## Exercise goal
Could you copy out the part of the data below that opens with the line containing "Image resolution: width=333" and closes with the line containing "How do I perform: Open the Technicals tab?", including both of those lines and leaving out the pictures?

## Extracted records
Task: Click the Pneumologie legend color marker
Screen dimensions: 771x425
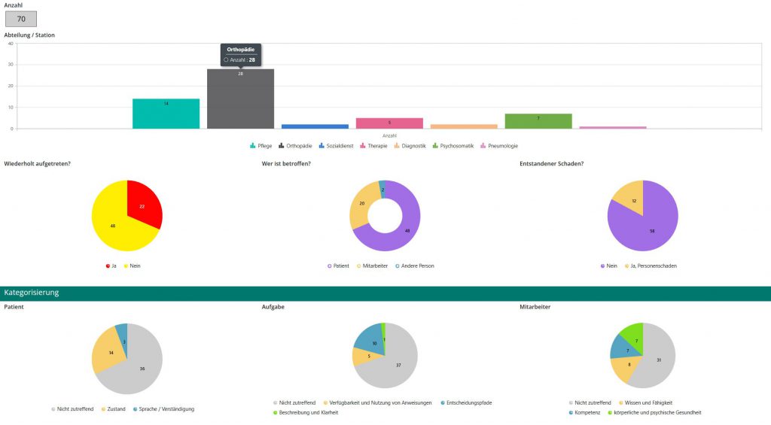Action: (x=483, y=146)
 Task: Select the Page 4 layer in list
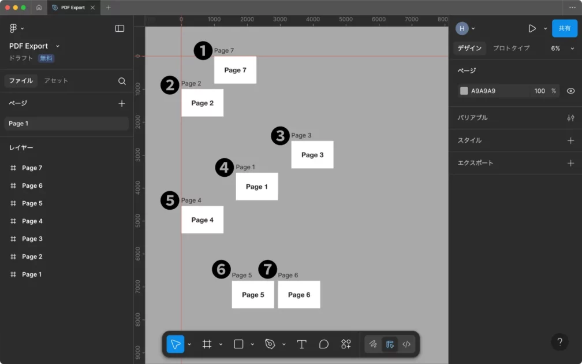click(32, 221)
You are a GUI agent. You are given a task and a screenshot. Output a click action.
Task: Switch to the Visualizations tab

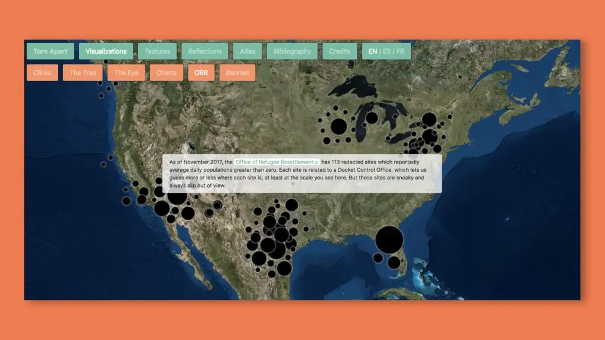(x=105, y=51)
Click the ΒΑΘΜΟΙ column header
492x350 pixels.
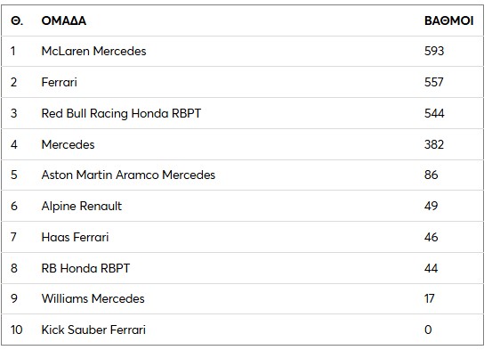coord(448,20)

--

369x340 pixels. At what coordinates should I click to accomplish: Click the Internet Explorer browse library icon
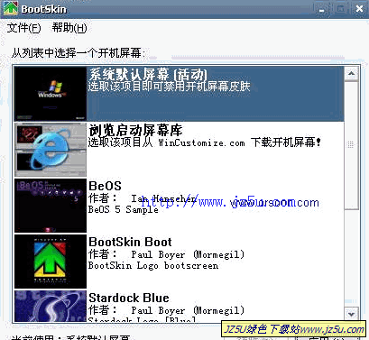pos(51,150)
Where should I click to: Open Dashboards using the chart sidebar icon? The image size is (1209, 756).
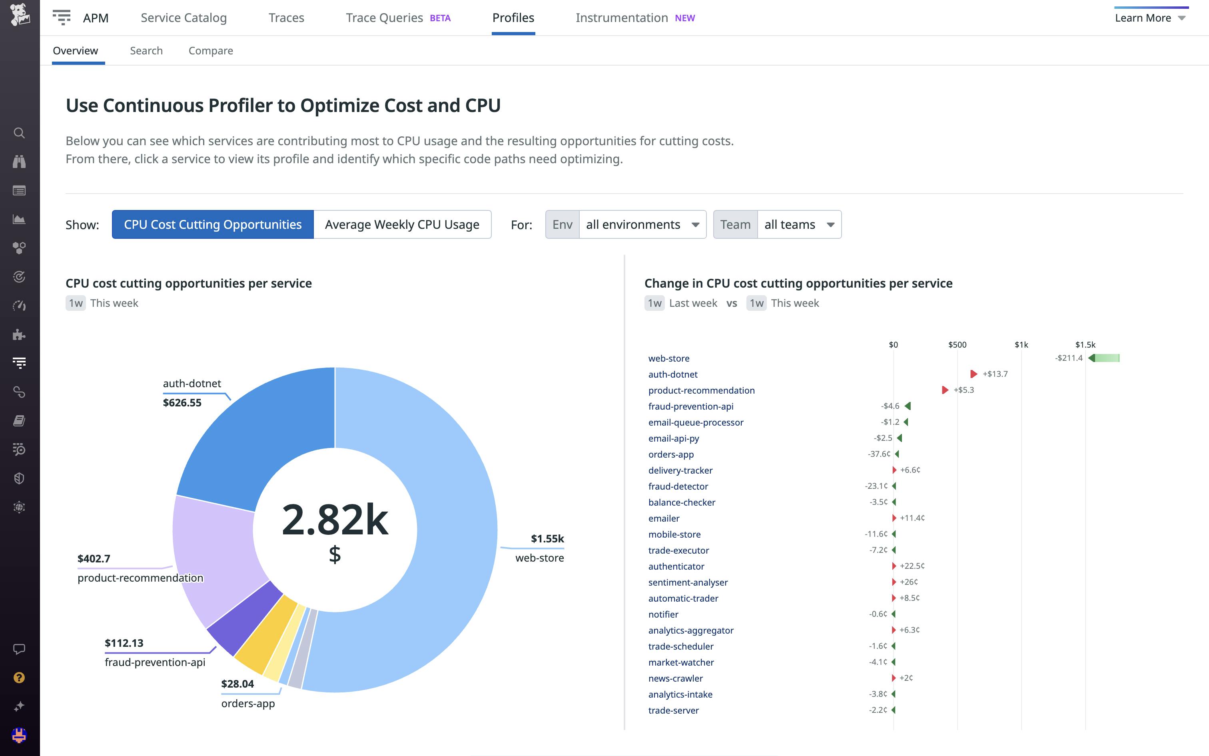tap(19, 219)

==

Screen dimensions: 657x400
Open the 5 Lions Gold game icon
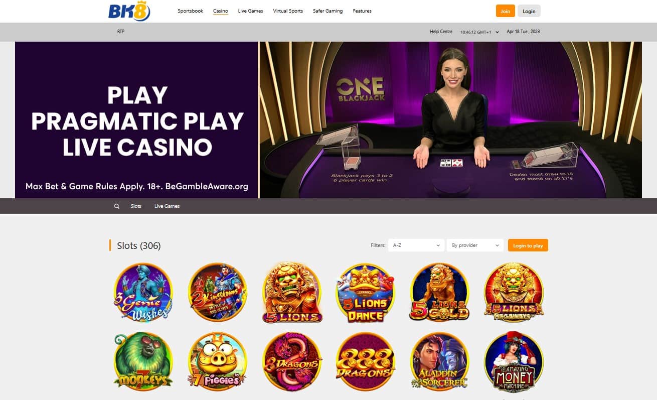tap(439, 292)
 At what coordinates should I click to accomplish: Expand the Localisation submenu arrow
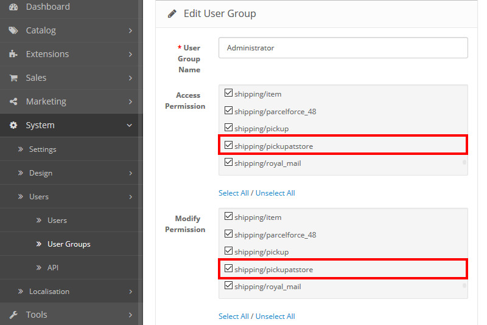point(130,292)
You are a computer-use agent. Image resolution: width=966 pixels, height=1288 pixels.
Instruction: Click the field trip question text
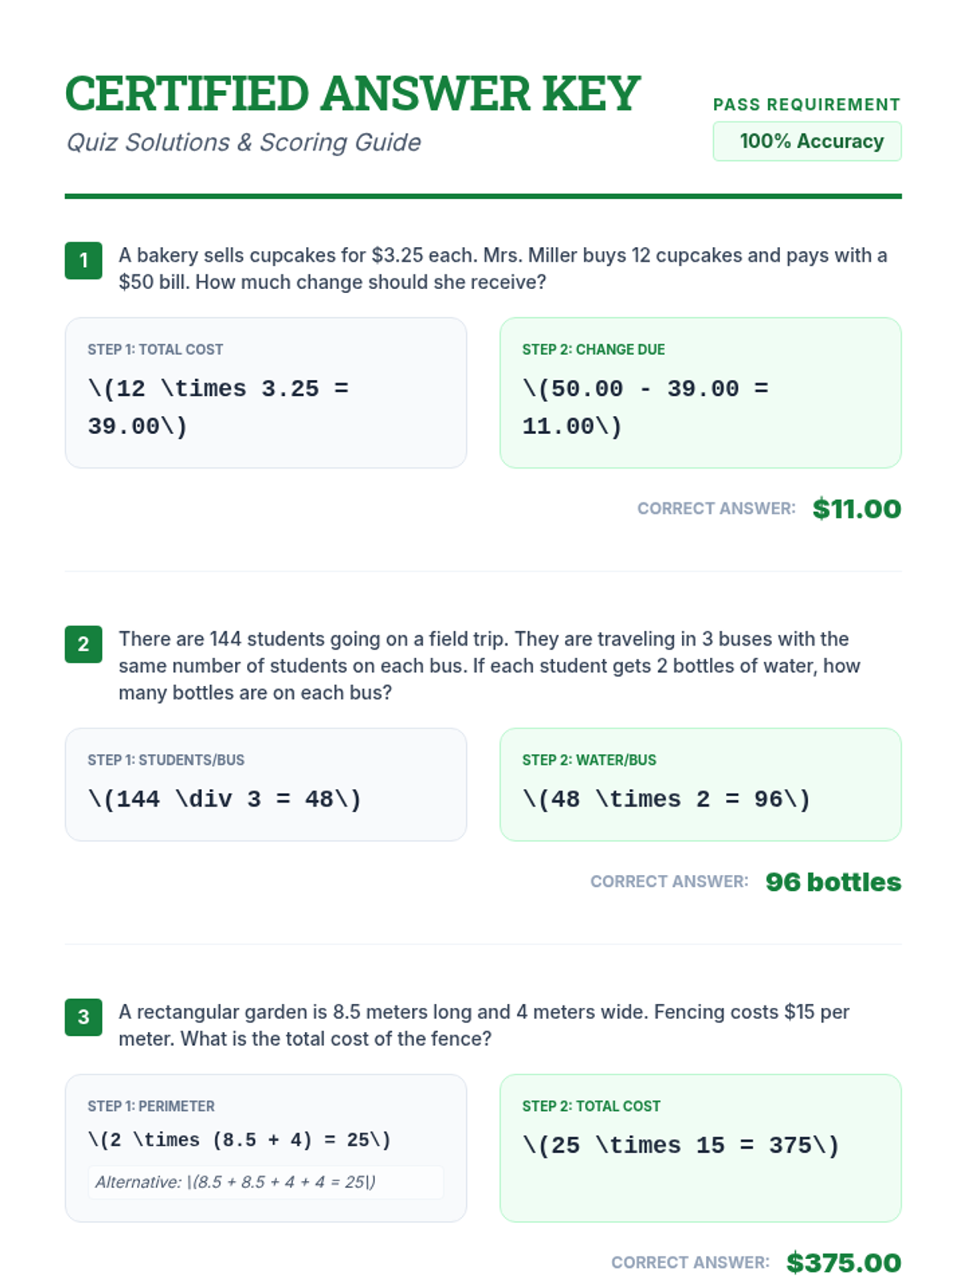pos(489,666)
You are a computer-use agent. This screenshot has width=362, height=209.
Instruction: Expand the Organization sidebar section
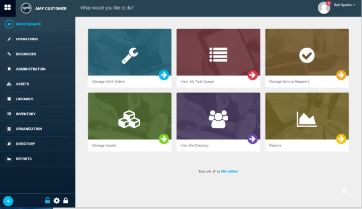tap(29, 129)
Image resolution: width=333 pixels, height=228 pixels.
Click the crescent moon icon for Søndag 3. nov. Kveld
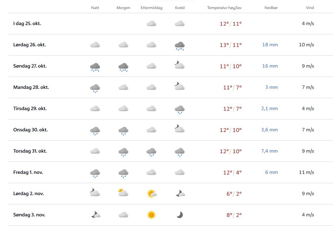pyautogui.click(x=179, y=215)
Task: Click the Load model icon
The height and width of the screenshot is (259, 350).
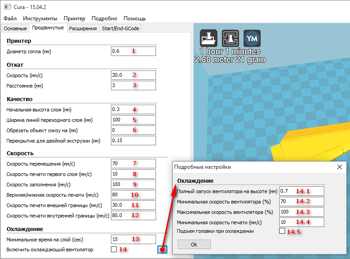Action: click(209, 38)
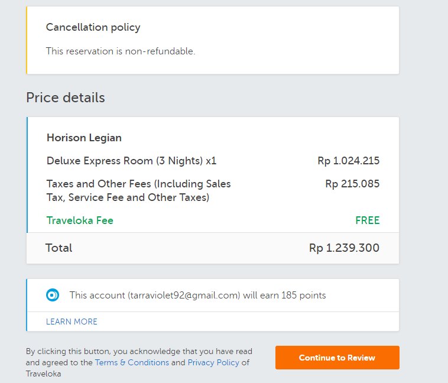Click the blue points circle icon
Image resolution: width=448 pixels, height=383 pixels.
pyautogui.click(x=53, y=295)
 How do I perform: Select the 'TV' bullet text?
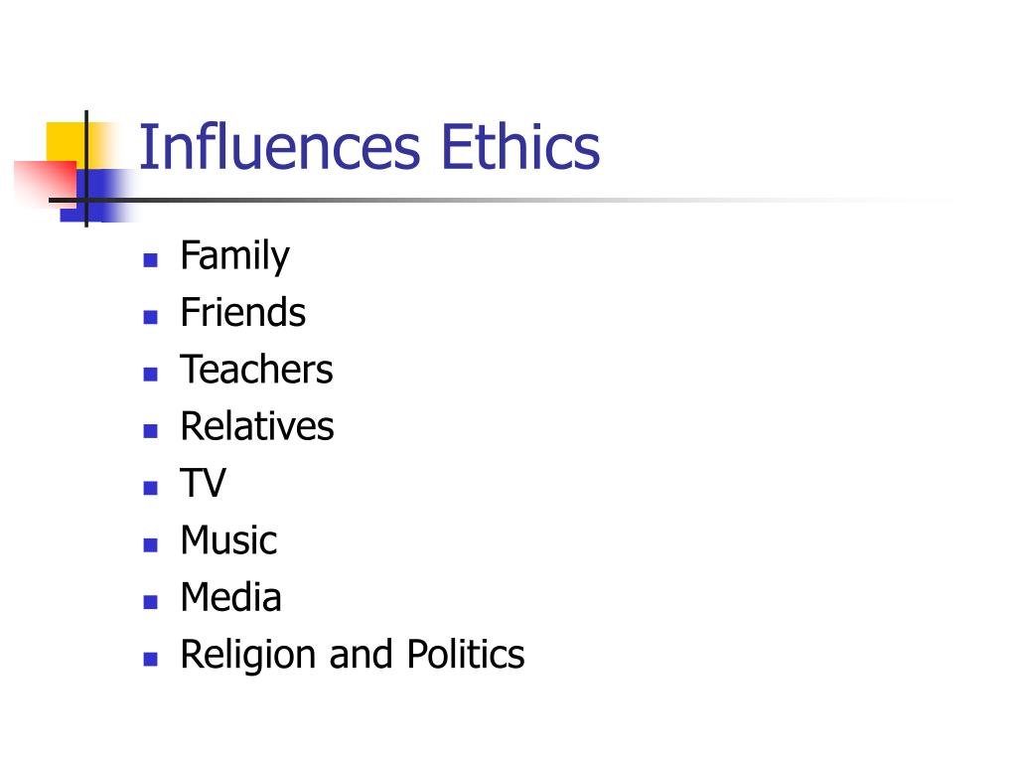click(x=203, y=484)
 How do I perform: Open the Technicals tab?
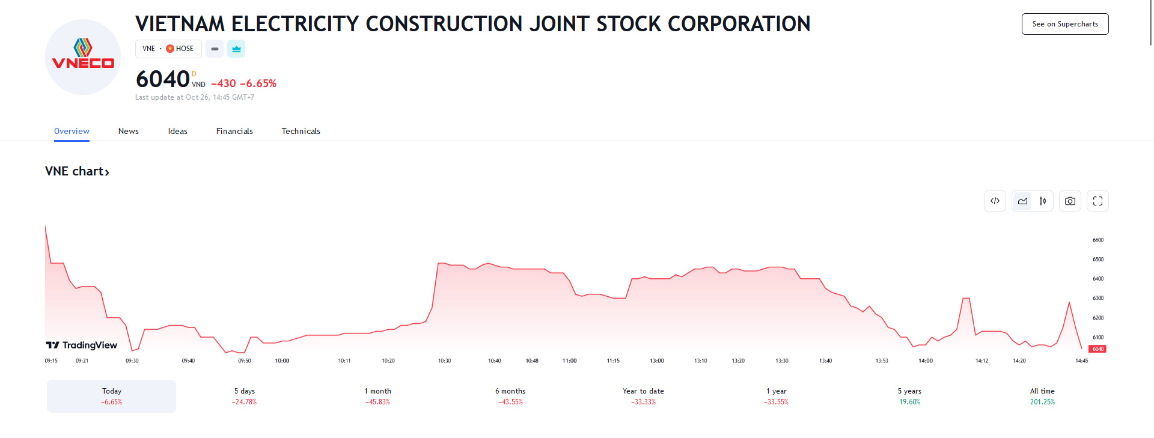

## Worked answer
Image resolution: width=333 pixels, height=228 pixels.
Click the crescent moon icon for Søndag 3. nov. Kveld
pyautogui.click(x=179, y=215)
Task: Click the Load model icon
The height and width of the screenshot is (259, 350).
Action: click(209, 38)
Click the blue points circle icon
Image resolution: width=448 pixels, height=383 pixels.
pyautogui.click(x=53, y=295)
 How do I perform: Select the 'TV' bullet text?
click(x=203, y=484)
 How do I perform: Open the Technicals tab?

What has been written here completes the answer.